→ **ASSIGNMENT**: From the listing below, reproduce word for word the part that opens with the line containing "The width and height of the screenshot is (716, 286)." and closes with the line containing "723x1228 pixels."; reproduce nothing else.

::::

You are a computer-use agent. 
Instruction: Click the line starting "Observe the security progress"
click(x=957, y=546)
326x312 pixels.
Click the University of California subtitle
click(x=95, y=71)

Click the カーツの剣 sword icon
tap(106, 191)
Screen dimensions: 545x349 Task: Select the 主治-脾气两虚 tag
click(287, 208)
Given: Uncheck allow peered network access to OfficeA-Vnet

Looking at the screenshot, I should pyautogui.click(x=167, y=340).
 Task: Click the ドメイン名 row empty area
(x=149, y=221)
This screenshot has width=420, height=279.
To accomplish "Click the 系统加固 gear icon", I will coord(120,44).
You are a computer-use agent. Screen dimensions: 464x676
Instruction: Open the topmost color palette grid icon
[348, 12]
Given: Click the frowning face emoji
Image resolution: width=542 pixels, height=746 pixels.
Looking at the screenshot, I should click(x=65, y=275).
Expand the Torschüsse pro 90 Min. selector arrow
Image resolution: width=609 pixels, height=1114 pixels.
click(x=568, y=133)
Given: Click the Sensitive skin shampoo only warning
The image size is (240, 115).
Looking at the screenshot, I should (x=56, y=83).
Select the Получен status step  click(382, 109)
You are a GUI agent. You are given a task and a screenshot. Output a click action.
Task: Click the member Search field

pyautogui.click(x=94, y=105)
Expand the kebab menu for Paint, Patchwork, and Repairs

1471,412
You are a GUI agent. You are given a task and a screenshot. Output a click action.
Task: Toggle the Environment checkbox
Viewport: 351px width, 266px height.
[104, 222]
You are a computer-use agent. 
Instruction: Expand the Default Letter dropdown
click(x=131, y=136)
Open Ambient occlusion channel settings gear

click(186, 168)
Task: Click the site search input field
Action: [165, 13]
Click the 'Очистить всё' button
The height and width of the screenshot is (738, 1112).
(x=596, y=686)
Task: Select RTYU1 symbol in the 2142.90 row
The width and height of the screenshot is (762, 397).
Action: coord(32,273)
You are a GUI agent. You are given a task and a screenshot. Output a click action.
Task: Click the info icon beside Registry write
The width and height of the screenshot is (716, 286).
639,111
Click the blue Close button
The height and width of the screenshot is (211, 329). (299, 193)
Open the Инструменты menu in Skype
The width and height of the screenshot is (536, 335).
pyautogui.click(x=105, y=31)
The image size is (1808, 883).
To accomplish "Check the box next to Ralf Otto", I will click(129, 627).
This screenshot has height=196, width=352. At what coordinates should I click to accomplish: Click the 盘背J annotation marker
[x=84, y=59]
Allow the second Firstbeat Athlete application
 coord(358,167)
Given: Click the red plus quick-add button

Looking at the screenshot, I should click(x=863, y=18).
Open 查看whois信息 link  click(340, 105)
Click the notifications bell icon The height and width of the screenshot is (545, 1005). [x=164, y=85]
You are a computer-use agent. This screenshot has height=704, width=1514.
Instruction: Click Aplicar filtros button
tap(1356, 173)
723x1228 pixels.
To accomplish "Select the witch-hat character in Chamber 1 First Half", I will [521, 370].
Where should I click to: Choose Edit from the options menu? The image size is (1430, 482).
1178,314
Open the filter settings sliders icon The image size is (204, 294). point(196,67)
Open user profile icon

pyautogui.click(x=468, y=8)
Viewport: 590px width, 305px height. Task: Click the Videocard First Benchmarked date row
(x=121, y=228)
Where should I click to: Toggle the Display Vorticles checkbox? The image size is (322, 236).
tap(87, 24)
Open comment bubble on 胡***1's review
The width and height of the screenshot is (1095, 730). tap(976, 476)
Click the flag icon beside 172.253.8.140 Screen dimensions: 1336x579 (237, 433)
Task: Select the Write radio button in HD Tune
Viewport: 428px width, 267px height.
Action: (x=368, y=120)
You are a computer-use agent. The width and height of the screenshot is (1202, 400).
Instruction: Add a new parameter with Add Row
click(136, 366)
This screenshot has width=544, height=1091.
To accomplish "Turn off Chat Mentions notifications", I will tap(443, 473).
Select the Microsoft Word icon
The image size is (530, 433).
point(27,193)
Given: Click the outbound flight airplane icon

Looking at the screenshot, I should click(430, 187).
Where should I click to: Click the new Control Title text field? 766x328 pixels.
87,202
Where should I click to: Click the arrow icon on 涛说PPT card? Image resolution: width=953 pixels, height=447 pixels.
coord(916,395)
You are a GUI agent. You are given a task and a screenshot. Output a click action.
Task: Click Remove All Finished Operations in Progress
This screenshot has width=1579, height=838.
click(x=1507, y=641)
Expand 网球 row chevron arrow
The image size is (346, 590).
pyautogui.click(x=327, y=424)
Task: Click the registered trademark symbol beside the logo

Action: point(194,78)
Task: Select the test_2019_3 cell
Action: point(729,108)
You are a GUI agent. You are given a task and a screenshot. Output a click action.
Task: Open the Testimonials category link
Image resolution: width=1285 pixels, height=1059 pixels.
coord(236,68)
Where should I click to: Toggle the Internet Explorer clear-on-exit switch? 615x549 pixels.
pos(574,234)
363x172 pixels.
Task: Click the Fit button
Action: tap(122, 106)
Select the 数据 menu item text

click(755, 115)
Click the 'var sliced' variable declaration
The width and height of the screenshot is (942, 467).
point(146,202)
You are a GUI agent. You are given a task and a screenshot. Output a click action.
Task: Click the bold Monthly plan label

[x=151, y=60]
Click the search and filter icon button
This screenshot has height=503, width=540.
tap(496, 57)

::::

→ **TASK RESULT**:
The width and height of the screenshot is (716, 286).
639,111
Click the blue Close button
The height and width of the screenshot is (211, 329). (299, 193)
Open the Инструменты menu in Skype
The width and height of the screenshot is (536, 335).
pyautogui.click(x=105, y=31)
The image size is (1808, 883).
To accomplish "Check the box next to Ralf Otto", I will click(129, 627).
This screenshot has height=196, width=352. At what coordinates should I click to accomplish: Click the 盘背J annotation marker
[x=84, y=59]
Allow the second Firstbeat Athlete application
 coord(358,167)
Given: Click the red plus quick-add button

Looking at the screenshot, I should click(x=863, y=18).
Open 查看whois信息 link  click(340, 105)
Click the notifications bell icon The height and width of the screenshot is (545, 1005). [x=164, y=85]
You are a computer-use agent. This screenshot has height=704, width=1514.
Instruction: Click Aplicar filtros button
tap(1356, 173)
723x1228 pixels.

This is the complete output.